• [Assignment]:
Look below for the line that contains "Task: Click the 2,5 vertical axis label", then copy it and each following line to the end of the records, minus any pictures.

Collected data
####

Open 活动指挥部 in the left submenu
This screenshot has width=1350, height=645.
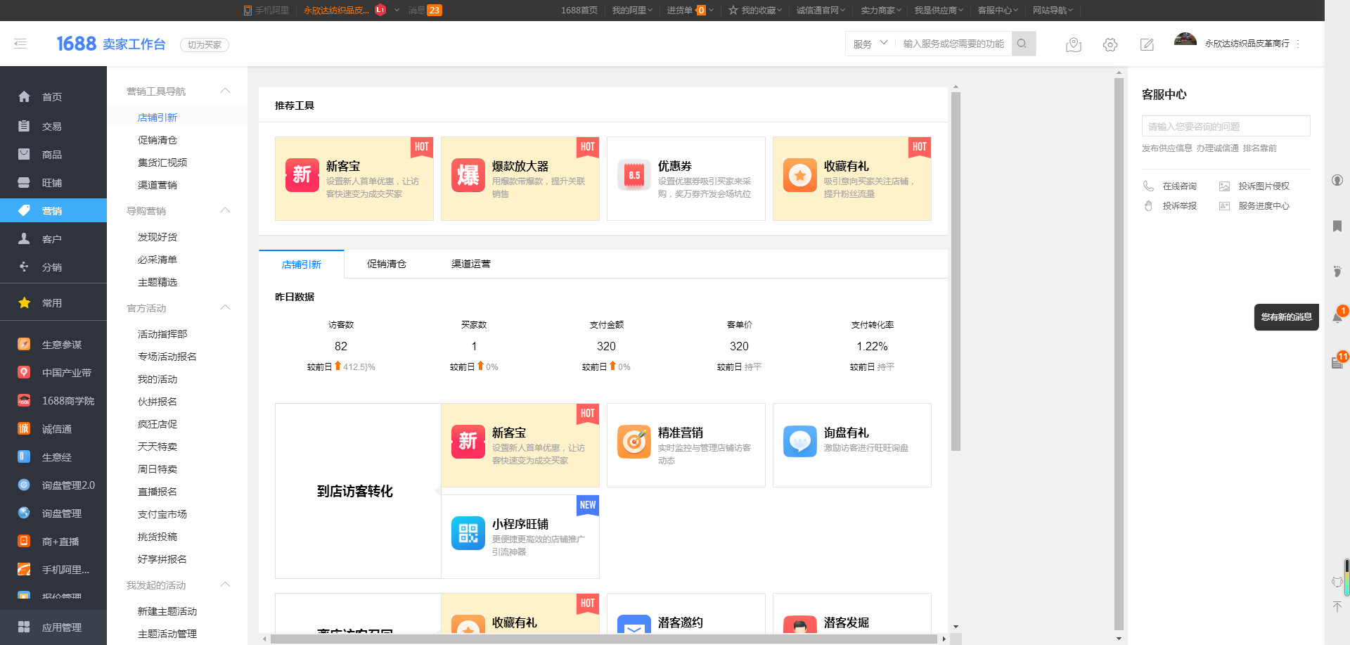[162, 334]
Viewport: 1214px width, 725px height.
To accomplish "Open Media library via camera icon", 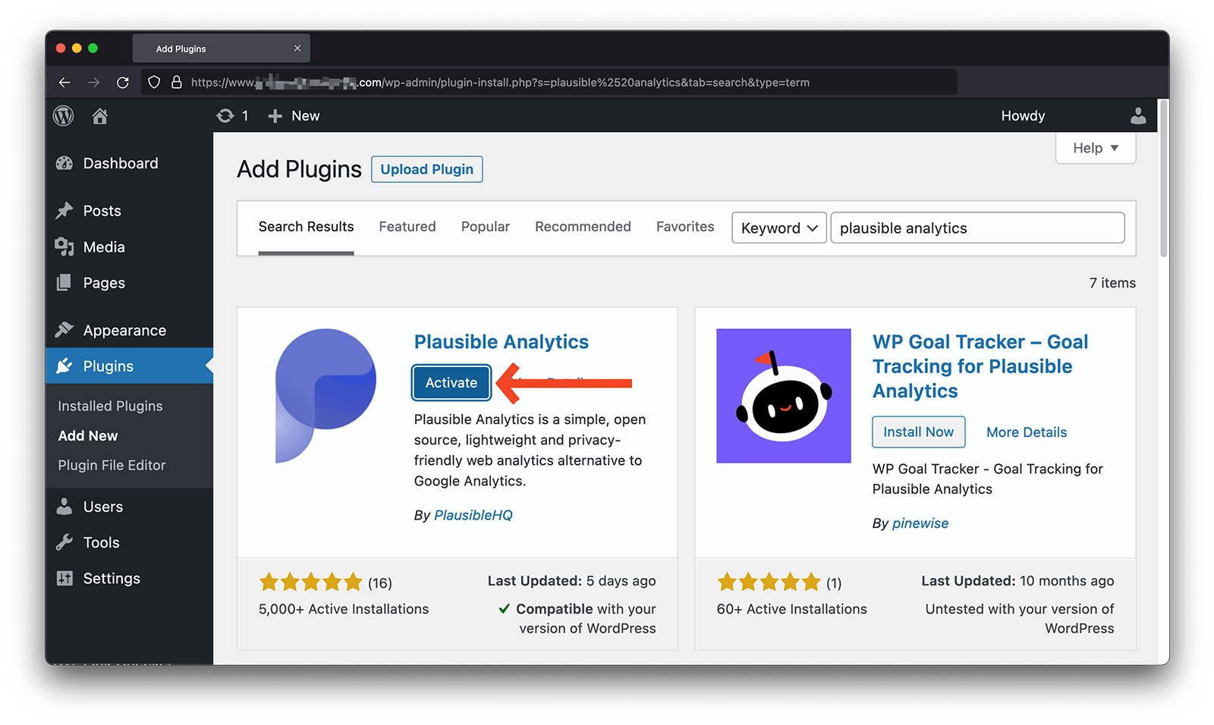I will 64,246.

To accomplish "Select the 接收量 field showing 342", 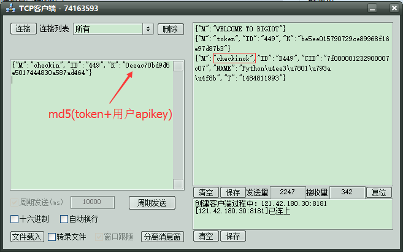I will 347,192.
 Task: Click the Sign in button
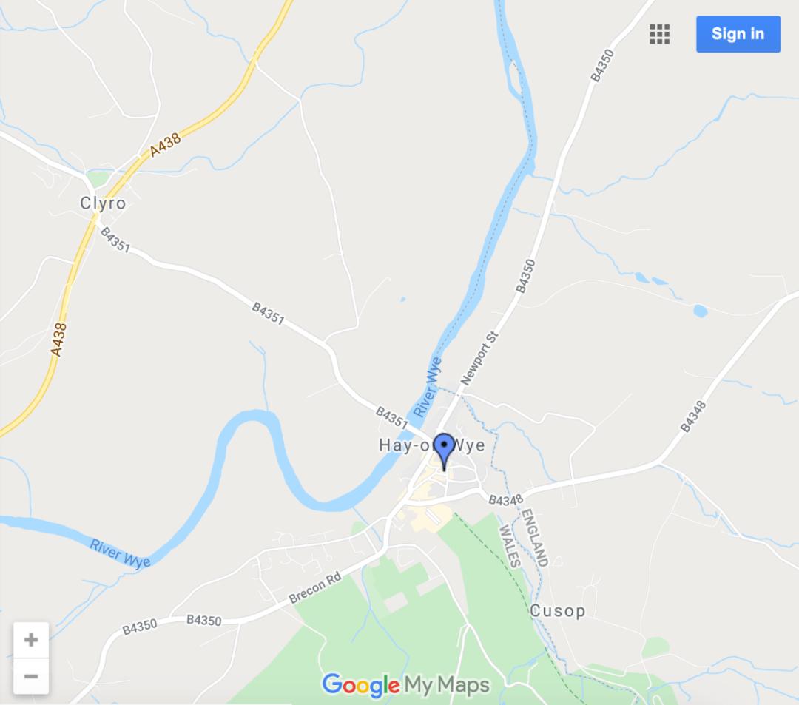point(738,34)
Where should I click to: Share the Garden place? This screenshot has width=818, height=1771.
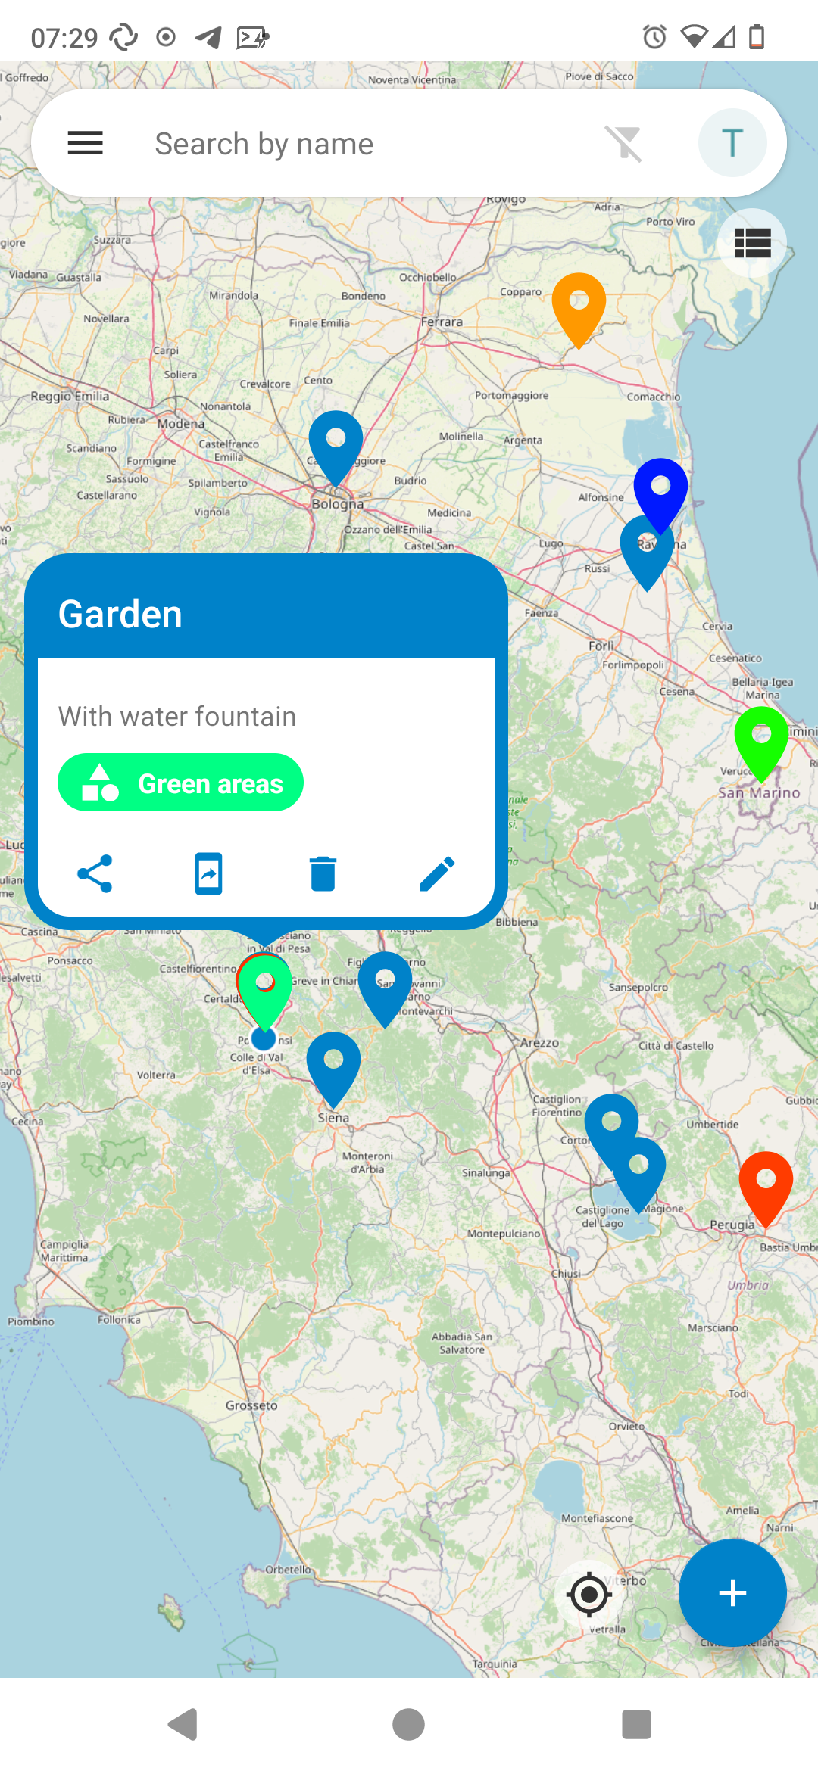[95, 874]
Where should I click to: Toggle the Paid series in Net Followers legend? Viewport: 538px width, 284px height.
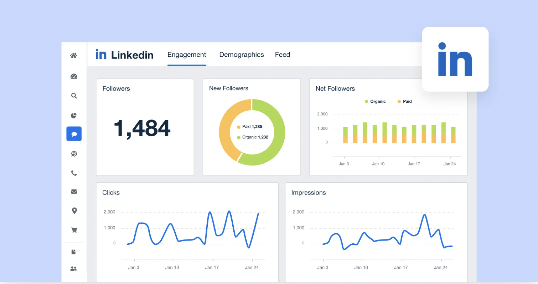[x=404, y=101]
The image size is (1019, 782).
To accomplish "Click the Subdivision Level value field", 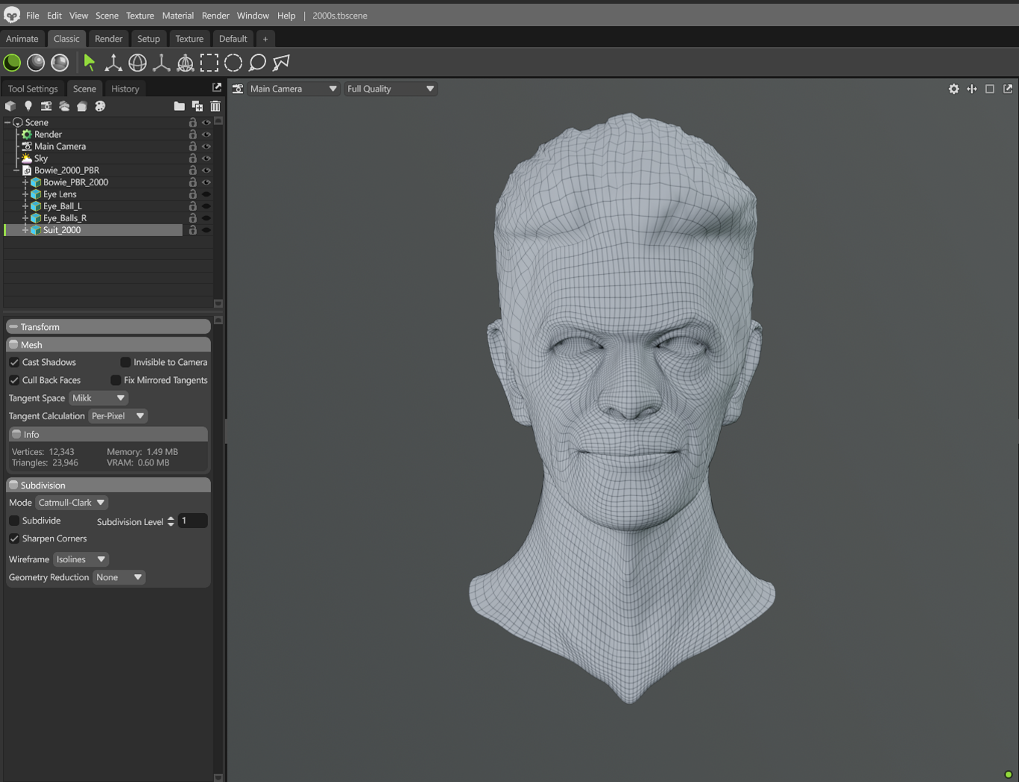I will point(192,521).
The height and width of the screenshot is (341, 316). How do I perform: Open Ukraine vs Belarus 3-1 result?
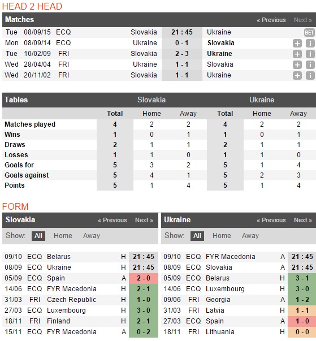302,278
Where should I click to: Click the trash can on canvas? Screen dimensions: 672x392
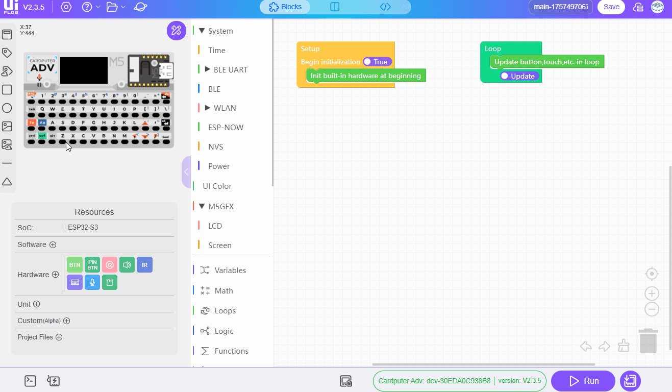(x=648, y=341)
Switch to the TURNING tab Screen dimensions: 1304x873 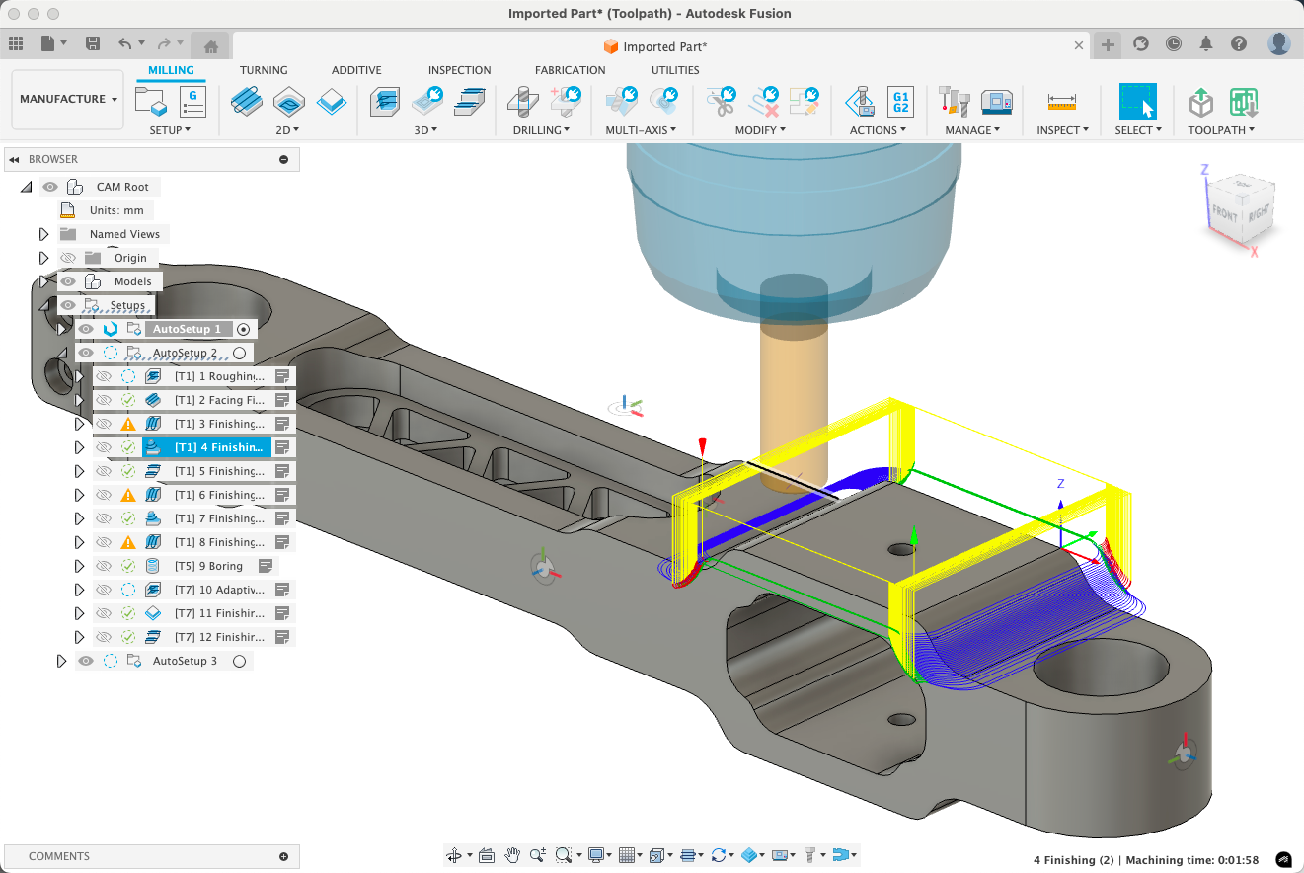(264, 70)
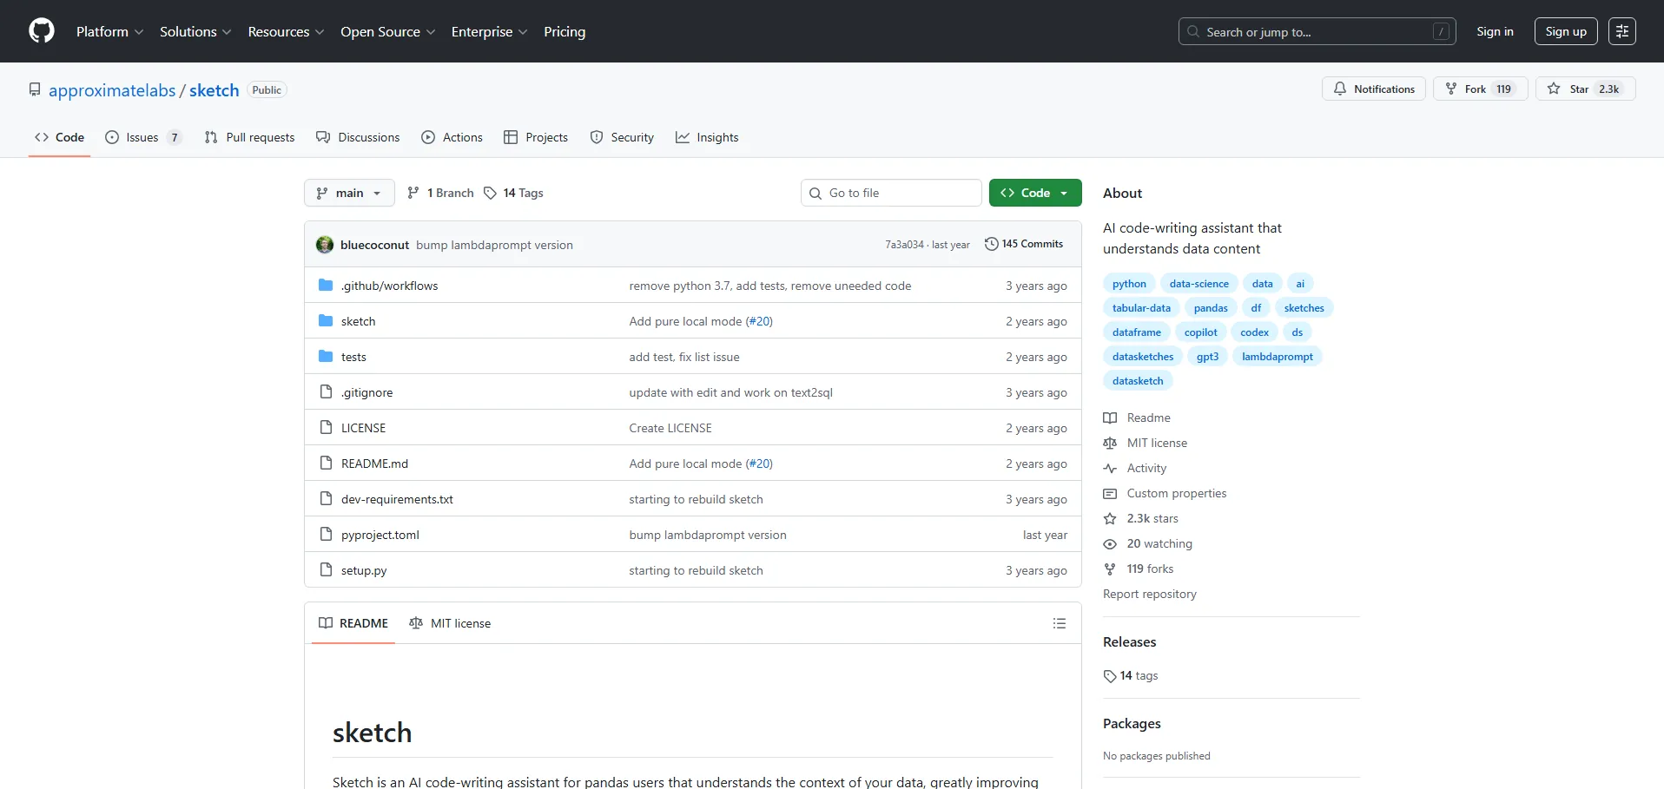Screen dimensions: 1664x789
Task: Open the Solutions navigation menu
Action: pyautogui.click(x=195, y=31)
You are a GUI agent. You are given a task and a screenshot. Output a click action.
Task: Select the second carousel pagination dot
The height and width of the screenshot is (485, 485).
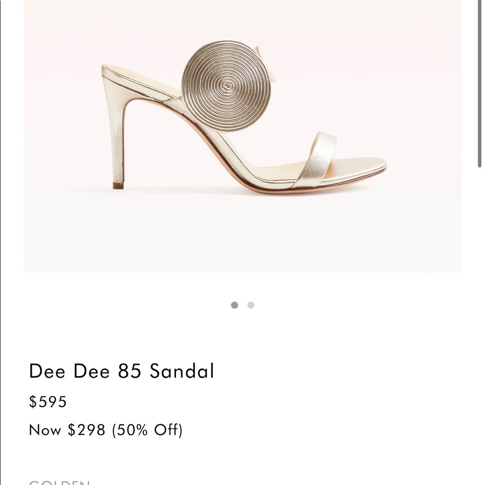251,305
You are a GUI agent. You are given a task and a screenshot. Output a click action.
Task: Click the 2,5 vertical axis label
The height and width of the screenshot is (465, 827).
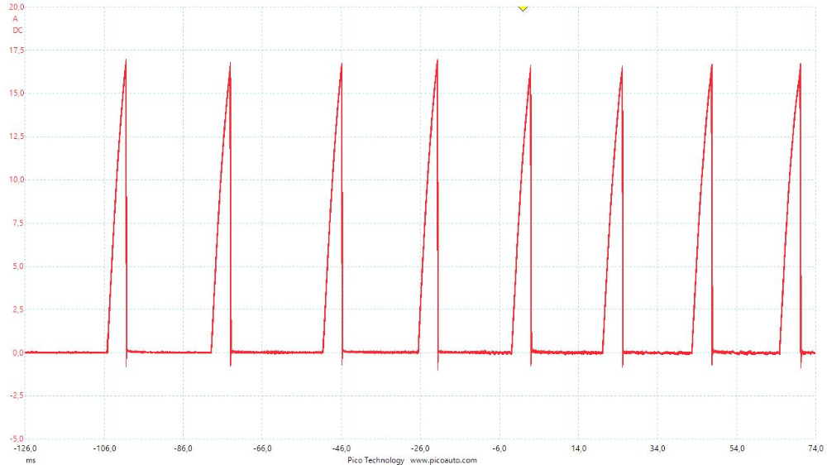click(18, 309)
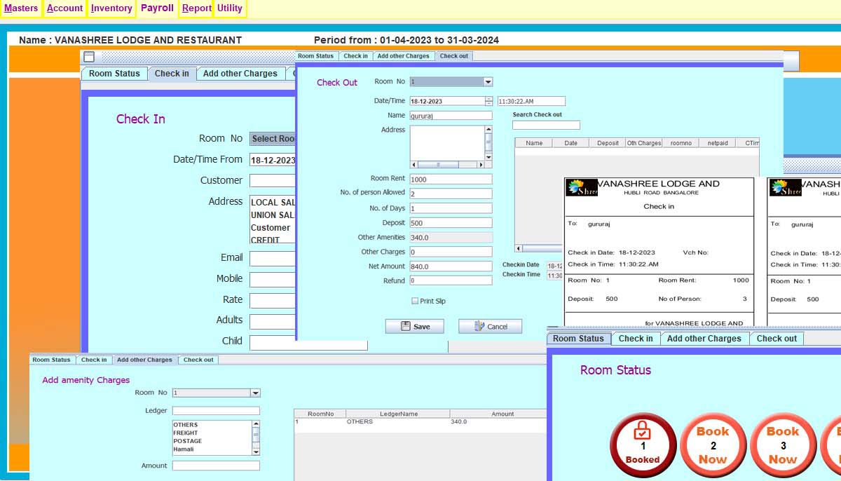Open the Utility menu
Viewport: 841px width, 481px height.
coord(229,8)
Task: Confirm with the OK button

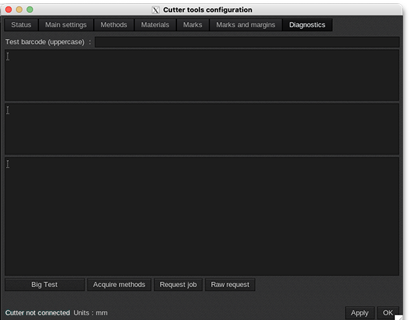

####

• [Solved exercise]:
Task: Click the 2,5 vertical axis label
The height and width of the screenshot is (465, 827).
click(18, 309)
Open the Utility menu
Viewport: 841px width, 481px height.
coord(229,8)
Task: Confirm with the OK button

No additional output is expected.